**出題 1**. 記事の式(15)で、J′ はどの変数で偏微分されていますか。すべて挙げてください。
**出題 2**. 記事によると、式(15)は何を表していますか。
**出題 3**. 記事の「ここで $\Pi>0$ は次式を満足します。」から「これを最小化する場合の必要条件は、次式となります。」までを、一字も変えずにすべて引用してください。

**記事**.
****************************************
ここで $\Pi>0$ は次式を満足します。

$\displaystyle{(13)\quad \Pi A_{CLi}+A_{CLi}^T\Pi+Q_{CLi}=0 }$

ラグランジュの未定定数法を適用するために、次の評価関数を考えます。

$\displaystyle{(14)\quad J'={\rm tr}(\Pi B_{CLi}B_{CLi}^T)+{\rm tr}((\Pi A_{CLi}+A_{CLi}^T\Pi+Q_{CLi})\Gamma) }$

これを最小化する場合の必要条件は、次式となります。

$\displaystyle{(15)\quad \frac{\partial J'}{\partial\Gamma}=0,\ \frac{\partial J'}{\partial\Pi}=0,\ \frac{\partial J'}{\partial F}=0,\ \frac{\partial J'}{\partial H}=0 }$

以下では、次の分割を考えます。
****************************************
**元データ**.
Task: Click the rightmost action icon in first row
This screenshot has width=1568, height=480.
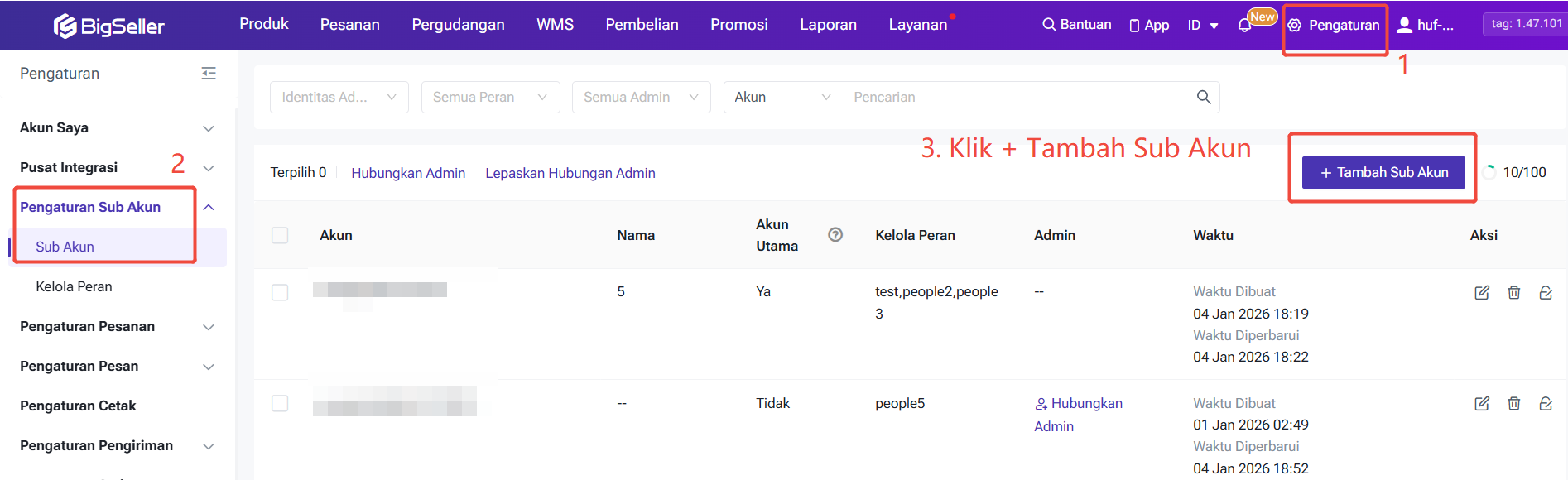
****************************************
**模範解答 1**. Γ、Π、F、H

**模範解答 2**. 評価関数 J′ を最小化する場合の必要条件です。

**模範解答 3**.
ここで $\Pi>0$ は次式を満足します。

$\displaystyle{(13)\quad \Pi A_{CLi}+A_{CLi}^T\Pi+Q_{CLi}=0 }$

ラグランジュの未定定数法を適用するために、次の評価関数を考えます。

$\displaystyle{(14)\quad J'={\rm tr}(\Pi B_{CLi}B_{CLi}^T)+{\rm tr}((\Pi A_{CLi}+A_{CLi}^T\Pi+Q_{CLi})\Gamma) }$

これを最小化する場合の必要条件は、次式となります。